The results of these treatments are diverse depending on various factors. The most important of which is the initial Glasgow Coma score of the patients. D’Avella et al. [4] divided his patients into two groups on the basis of GCS score with group 1 having score of more than 9 and other group of less than 9 at the time of admission, 95% of cases in group 1 had a favorable outcome whereas only 19% of cases in group 2 had favorable outcomes.

Other determinants of patient prognosis included location of cerebellar contusion, its size, status of ventricle and associated cisterns, and presence or absence of associated lesions. Tekauchi et al. found out that contusions present in the inner part of the cerebellum (i.e., the midline and vermis) were associated with greater mortality and morbidity [10].

Nashimoto et al. further elaborated that lesions with concomitant supra-tentorial extension were associated with poorer prognosis and should ideally be managed with surgery (i.e., sub-occipital craniotomies and clot evacuation) [11].

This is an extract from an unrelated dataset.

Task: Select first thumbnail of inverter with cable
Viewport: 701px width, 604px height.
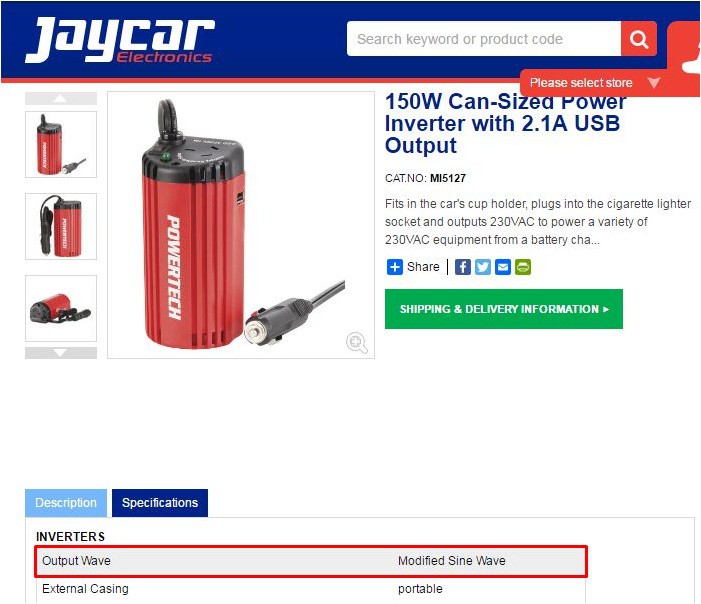Action: (61, 144)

Our patient showed improvement on conservative management only. The authors feel that is primarily due to the small size of his lesion and because his initial Glasgow Coma score was not very low. The authors further speculate that the patient’s excellent response to conservative treatment might also be due to his young age. A number of studies have already highlighted the positive correlation that exists between younger age group patients and their increased recovery rates following traumatic brain injuries [12, 13].

The major strength of our study lies in the establishment of conservative management as a valid and alternative treatment modality for the management of cerebellar contusions especially in younger individuals.

Conclusions

Cerebellar contusions can be treated via medical management in certain instances where the age of the patient is low and the Glasgow Coma Scale is high.